Old Spongebob was great. I haven't watched the show in years though so I have no idea what the newer episodes are like.


----------



## Puffy (Feb 9, 2016)




----------



## Izzy Reincarnated (Feb 9, 2016)

tru i used to watch it all the time now its kinda meh


----------



## Llust (Feb 9, 2016)

spongebob has been and always be the best show


----------



## MapleLeafKangaroos (Feb 9, 2016)

I don't think I'll be able to find it, but I loved the entire Rock Bottom episode when I was younger.
I agree, in the later series it was kind of obvious that they were running out of ideas. I'm not too fond on all the background characters they're adding now.


----------



## DarkDesertFox (Feb 9, 2016)

Doodle Bob


----------



## Bowie (Feb 9, 2016)

This show is my life.


----------



## Crash (Feb 9, 2016)

i love the old spongebobs so much. they're really bad nowadays but I think 1999-2005ish was the best era of spongebob :'(​


----------



## Spongebob (Feb 9, 2016)




----------



## Zigzag991 (Feb 9, 2016)

ALL HAIL THE MAGIC COUNCH!!!


----------



## Spongebob (Feb 9, 2016)




----------



## Discord (Feb 9, 2016)

Surprised somebody made this into a thread.

I really like Spongebob but only until 2006. Modern Spongebob is just plain repugnant with many impardonable episodes like "Little Yellow Book" and "The Card". 
What happened to plots like accidentally murdering a health inspector or a training video?. Classic Spongebob was the easiest way to get me to laugh, my favorite episode was "Krusty Krab Training Video". Plus, Sheldon Plankton goes on my list of favorite cartoon villains.
Like what i mentioned earlier, hilarious but the modern and newer episodes are so repugnant due to their horrible plots, but i still love this show, just the classic version.

Oh and favorite moment?:
The whole Krust Krab Training episode and Doodle Bob.


----------



## Spongebob (Feb 9, 2016)




----------



## meowlerrz (Feb 9, 2016)

I loved spongebob when I was a kid and sometimes if i'm REALLY bored, I watch one of the current episodes. Of course nothing compares to the way it was years ago, I feel like they got away with a lot more in kids shows back in the day then they did now but even now, the show has its moments. There's a reason it's the only surviving show from the 90s on nickelodeon. ALL HAIL THE MAGIC CONCH!


----------



## Spongebob (Feb 9, 2016)




----------



## Discord (Feb 9, 2016)

Was this the only time there was logic in the show?.

Unlogical Things:
-Mr. Krabs listens to music with his eyes as shown in one episode
-Drowing fishes
-5 of the same character in the same place
-Underwater fire (Well this is scientifically possible)
-Underwater Sea (Oh nevermind, scientists have found that when cenotes open up, they can create underwater rivers)

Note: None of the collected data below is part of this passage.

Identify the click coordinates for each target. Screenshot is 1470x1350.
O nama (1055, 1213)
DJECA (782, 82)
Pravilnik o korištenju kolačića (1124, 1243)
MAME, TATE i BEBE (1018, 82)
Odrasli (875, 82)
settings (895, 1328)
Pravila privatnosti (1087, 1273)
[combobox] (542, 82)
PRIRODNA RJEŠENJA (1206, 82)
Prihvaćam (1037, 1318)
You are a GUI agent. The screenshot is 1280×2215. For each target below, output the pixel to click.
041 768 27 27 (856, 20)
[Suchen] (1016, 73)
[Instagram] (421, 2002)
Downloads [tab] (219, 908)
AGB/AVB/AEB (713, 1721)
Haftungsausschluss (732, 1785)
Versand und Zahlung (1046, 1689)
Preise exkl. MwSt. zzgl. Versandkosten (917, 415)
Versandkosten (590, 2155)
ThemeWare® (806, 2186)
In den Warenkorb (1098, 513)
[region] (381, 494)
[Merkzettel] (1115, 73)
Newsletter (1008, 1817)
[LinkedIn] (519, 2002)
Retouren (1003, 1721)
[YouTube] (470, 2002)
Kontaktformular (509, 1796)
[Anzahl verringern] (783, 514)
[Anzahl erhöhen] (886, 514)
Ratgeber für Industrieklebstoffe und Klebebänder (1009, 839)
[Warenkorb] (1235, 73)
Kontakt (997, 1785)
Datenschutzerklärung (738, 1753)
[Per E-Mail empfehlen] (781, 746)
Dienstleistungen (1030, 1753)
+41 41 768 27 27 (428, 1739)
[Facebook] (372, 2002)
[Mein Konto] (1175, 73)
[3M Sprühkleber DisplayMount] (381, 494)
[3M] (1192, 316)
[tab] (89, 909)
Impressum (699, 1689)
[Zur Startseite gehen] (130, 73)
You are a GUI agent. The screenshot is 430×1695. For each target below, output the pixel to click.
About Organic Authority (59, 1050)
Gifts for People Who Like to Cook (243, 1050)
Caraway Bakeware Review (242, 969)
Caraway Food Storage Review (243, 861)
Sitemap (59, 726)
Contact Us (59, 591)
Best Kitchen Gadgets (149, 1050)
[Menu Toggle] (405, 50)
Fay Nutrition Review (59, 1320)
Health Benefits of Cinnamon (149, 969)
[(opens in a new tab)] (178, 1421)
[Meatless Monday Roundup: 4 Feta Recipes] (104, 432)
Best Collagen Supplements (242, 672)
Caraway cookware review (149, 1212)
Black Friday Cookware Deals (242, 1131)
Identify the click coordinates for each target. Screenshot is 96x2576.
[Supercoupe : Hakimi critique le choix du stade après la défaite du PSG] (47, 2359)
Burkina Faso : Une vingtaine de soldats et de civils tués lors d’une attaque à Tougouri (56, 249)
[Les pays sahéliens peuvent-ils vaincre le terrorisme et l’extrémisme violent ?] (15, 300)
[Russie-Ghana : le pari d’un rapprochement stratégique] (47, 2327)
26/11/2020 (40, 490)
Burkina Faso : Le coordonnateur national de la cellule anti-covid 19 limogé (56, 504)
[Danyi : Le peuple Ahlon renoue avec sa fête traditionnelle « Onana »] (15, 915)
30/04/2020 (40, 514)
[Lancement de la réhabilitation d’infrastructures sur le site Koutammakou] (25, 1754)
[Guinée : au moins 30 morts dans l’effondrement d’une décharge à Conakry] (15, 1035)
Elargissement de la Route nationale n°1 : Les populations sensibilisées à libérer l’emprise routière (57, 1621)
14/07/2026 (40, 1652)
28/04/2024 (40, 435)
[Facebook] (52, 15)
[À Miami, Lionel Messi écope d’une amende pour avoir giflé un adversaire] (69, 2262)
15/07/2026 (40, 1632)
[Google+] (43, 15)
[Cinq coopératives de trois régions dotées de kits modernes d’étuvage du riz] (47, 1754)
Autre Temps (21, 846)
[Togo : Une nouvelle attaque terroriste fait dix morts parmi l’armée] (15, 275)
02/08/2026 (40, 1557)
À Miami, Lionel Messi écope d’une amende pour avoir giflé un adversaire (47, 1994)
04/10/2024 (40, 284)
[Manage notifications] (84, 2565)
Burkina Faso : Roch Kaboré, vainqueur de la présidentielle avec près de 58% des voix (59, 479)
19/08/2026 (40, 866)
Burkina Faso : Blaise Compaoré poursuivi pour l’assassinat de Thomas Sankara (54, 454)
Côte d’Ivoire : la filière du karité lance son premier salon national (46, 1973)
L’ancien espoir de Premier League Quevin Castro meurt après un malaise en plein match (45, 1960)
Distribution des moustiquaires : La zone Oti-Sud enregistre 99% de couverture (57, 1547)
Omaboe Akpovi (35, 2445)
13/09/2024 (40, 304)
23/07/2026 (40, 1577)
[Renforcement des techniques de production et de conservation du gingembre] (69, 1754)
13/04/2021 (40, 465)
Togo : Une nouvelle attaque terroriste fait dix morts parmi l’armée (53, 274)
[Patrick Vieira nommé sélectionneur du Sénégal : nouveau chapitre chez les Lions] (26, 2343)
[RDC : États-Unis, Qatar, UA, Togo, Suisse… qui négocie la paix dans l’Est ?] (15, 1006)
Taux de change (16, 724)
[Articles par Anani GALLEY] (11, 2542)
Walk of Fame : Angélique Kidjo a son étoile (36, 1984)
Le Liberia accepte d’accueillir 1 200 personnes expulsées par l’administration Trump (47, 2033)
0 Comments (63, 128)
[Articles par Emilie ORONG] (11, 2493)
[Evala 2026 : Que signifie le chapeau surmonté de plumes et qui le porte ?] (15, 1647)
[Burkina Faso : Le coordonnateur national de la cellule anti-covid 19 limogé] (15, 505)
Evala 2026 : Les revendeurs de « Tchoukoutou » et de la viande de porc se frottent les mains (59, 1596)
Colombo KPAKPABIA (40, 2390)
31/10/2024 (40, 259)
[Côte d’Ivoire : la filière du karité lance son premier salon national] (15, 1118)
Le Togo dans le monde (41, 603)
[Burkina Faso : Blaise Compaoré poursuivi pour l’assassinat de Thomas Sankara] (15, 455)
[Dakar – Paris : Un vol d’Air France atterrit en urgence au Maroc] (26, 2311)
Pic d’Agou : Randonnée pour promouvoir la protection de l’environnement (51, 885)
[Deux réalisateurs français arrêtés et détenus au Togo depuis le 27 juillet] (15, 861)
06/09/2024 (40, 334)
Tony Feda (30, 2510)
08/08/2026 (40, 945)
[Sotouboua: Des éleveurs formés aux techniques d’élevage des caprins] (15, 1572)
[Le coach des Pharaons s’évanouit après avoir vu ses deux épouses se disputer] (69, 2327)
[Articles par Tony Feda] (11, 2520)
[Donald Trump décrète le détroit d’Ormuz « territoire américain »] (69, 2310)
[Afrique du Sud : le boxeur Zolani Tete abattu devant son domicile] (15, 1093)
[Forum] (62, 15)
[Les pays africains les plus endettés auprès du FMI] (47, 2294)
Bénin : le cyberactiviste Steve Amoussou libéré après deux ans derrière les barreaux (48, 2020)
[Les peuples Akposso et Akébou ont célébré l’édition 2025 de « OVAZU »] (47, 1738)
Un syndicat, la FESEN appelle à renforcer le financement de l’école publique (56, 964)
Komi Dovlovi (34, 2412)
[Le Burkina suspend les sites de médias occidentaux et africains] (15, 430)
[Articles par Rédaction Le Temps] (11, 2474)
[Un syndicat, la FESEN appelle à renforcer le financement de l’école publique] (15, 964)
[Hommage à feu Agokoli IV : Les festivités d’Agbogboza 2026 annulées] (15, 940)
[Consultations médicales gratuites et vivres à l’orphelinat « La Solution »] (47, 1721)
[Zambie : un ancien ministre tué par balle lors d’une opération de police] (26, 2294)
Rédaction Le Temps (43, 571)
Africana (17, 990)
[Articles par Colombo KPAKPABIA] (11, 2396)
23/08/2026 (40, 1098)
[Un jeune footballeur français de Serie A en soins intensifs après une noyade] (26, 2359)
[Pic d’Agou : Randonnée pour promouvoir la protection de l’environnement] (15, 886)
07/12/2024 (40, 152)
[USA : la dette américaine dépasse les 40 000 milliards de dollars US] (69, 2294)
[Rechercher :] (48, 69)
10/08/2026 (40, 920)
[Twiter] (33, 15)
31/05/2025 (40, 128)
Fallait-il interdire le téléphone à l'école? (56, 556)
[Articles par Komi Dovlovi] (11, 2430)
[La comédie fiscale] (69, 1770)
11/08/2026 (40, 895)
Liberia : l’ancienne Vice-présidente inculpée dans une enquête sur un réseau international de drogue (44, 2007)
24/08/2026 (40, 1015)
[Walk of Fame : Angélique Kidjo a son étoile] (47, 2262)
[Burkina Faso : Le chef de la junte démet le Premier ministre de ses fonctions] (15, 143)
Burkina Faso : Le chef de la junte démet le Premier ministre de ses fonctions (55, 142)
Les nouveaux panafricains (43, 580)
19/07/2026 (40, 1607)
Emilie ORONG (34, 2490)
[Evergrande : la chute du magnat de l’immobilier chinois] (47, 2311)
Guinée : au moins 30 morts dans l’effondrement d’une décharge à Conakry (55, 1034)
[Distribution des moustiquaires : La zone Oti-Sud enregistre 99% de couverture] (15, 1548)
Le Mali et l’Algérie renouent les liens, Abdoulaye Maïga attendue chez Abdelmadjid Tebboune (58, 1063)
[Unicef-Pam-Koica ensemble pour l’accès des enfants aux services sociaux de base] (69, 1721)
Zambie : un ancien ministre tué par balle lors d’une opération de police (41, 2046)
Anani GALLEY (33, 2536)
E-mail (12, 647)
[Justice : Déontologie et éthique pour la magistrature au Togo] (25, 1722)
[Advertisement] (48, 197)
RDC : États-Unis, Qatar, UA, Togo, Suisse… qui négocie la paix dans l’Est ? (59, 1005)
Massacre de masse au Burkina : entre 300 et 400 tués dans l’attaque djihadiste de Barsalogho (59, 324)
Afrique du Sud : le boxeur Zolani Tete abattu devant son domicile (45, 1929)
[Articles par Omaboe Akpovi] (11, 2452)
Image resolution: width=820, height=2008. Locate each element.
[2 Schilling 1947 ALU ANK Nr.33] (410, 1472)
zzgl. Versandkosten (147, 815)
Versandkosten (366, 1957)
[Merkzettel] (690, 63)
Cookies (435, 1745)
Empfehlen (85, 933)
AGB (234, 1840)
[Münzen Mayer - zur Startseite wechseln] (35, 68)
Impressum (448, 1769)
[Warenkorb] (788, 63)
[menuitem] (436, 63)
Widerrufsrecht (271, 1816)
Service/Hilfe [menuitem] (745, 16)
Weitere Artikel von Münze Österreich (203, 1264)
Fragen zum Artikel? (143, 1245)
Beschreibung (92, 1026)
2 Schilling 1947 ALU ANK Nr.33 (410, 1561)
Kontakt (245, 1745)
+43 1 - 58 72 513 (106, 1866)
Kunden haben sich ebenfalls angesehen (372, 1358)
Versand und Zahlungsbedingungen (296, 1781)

Also, it is quite Ironic that Spongebob is a sponge and he washed dishes in one episode.


----------



## Spongebob (Feb 9, 2016)

Iggy Koopa said:


> Was this the only time there was logic in the show?.
> 
> Unlogical Things:
> -Mr. Krabs listens to music with his eyes as shown in one episode
> ...



Wasn't there an episode where Patrick went to the nose store and got a nose?


----------



## Discord (Feb 9, 2016)

Spongebob said:


> Wasn't there an episode where Patrick went to the nose store and got a nose?


I actually forgot about that episode, i found it quite repulsive in many scenes.


----------



## Spongebob (Feb 9, 2016)

Yeah I think that was around the time the show started to go downhill imo


----------



## Paperboy012305 (Feb 9, 2016)

Aww, I love Spongebob, when I was little and now. The classics are inevitable, while modern is totally avoidable. Examples of modern episodes that are bad are:

A temporary, idiotic personality for Spongebob (And Patrick, but he's already dumb)
Plankton's Suicide
Are you making suicide jokes now?

The list goes on.



Iggy Koopa said:


> I actually forgot about that episode, i found it quite repulsive in many scenes.


The ending for that episode reminds me of the ending for the new series on Nick, Alvin And The Chipmunks episode, Talking Teddy. I hate that episode. Alvin using Theodore's toy to do chores with some device. And Simon punishing Alvin for scaring him with the teddy and of course, the device.


----------



## teshima (Feb 9, 2016)

also that one with the live action stuff when they all went above water i tried to search it but the new movie is the only thing that shows up ew


----------



## Spongebob (Feb 9, 2016)

I thought the 2nd movie was alright but the first movie is still better.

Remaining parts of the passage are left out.